*LISTED ENTRIES*:
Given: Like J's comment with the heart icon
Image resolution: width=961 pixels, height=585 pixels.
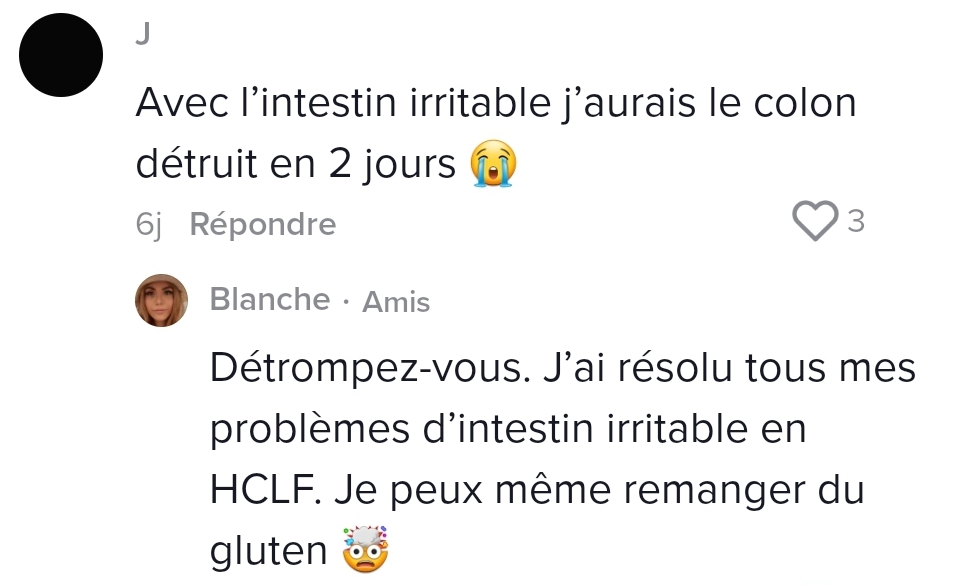Looking at the screenshot, I should tap(815, 221).
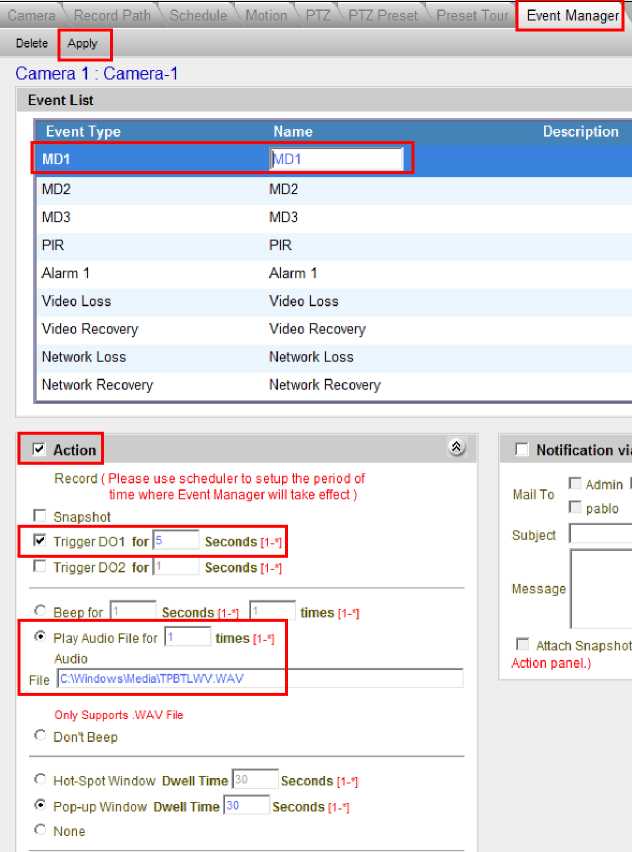Switch to the Motion tab
This screenshot has width=632, height=852.
(x=265, y=16)
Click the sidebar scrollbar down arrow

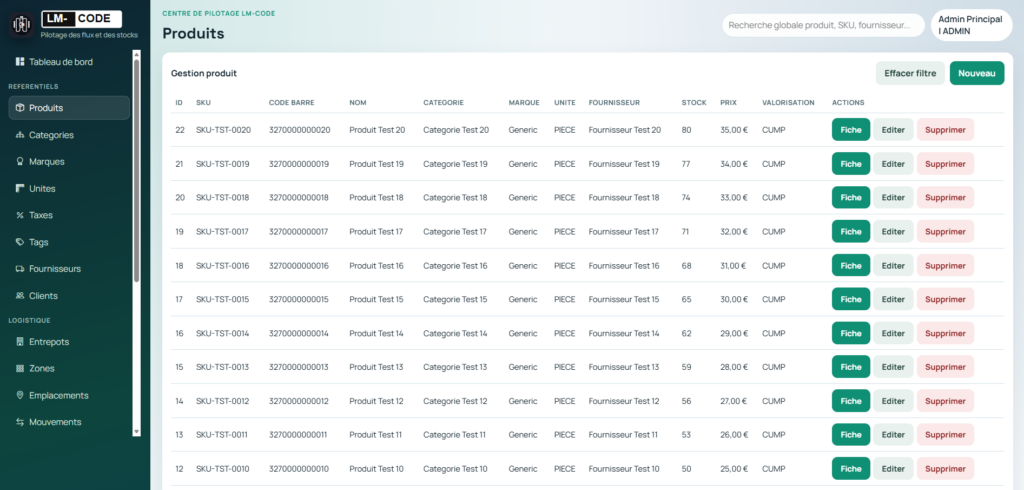point(137,432)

*WHAT YOU SHOULD DO*: Each line of the records above must be repeated exactly, but no picture belongs in the copy.

*FINISHED TASK*:
Given: Like J's comment with the heart icon
Image resolution: width=961 pixels, height=585 pixels.
Looking at the screenshot, I should tap(815, 221).
Switch to the Motion tab
This screenshot has width=632, height=852.
(x=265, y=16)
Click the sidebar scrollbar down arrow

point(137,432)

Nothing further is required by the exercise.